A “Massive” Disappointment

April 15th, 2008 Posted in Business Law, Information Technology | No Comments »

I’ve mentioned before (Joomla Demo Camp) that to call oneself an expert or specialist or otherwise claim to consult to a particular industry, one must keep up to date with that industry itself, not only the law, or accountancy, or whatever other profession is one’s link to that industry. In my case, that industry is Information Technology. Keeping up to date with developments in intellectual property and privacy law, et cetera, is not sufficient.

Example: I know a bit about privacy law. There are statutes, such as PIPEDA; there are concerns, such as unmitigated constitutionally guaranteed free enterprise in the United States; and there are workarounds, such as Safe Harbor. A few weeks ago (a week before the Massive Tech Show in Vancouver), I was invited to the pre-launch party for a local company with global ambitions called “Goodboog“. Knowing something about IT allowed me to ask questions at the party about the location of Goodboog’s servers, in order to address potential privacy concerns of their clients. (They are located in Canada, so their customers can rest a little bit on the security of their personal and corporate data.)

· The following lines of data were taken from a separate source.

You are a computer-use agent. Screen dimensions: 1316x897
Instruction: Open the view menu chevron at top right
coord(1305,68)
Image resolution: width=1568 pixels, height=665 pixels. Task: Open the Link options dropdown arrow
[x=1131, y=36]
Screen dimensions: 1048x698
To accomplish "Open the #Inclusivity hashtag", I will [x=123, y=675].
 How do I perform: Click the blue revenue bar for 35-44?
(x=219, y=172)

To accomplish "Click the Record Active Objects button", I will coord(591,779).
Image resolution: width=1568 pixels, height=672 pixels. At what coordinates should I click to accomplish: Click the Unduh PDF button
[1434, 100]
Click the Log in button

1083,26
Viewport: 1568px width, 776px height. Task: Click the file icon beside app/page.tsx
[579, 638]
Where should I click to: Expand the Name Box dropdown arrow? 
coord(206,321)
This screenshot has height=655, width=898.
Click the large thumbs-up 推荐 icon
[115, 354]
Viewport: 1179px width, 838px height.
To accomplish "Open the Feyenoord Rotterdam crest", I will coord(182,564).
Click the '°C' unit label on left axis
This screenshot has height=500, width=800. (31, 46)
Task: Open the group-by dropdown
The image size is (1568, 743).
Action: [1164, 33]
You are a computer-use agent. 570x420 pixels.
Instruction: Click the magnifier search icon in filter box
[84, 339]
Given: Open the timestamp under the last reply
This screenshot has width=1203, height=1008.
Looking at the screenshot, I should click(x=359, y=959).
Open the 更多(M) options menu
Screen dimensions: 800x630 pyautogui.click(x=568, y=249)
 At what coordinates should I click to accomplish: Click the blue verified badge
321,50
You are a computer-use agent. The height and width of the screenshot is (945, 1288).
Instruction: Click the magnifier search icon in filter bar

See what I’m getting at? Knowing privacy law wasn’t enough. I had to know about servers, virtual hosting, and a bunch of other techno mumbo-jumbo. I don’t know enough to run my own Goodboog-like company, but my techie knowledge is not so feeble either that my eyes glaze over when an IT company discusses what makes it tick. More importantly, I keep my techie knowledge up-to-date so that I know which questions need to be asked. In other words, when the party was over, Michael-James Pennie (Goodboog’s head honcho) and I had a meaningful conversation about the great directions his company is taking.

Fast-forward one week. I went to Massive, billed as Vancouver’s premium exhibition for the IT industry. I hadn’t gone to anything like it since the days of Comdex, and I was optimistic. Comdex had once been a great show, an opportunity not only to pick up demo-CD-ROMs of new software, but to see what trends are emergent in the industry. Everyone used to want to tell you about what they do and what’s going on in IT. They used to volunteer information, and fairly often, it was useful, even educational. Eventually, Comdex collapsed, and Massive arose from its ashes.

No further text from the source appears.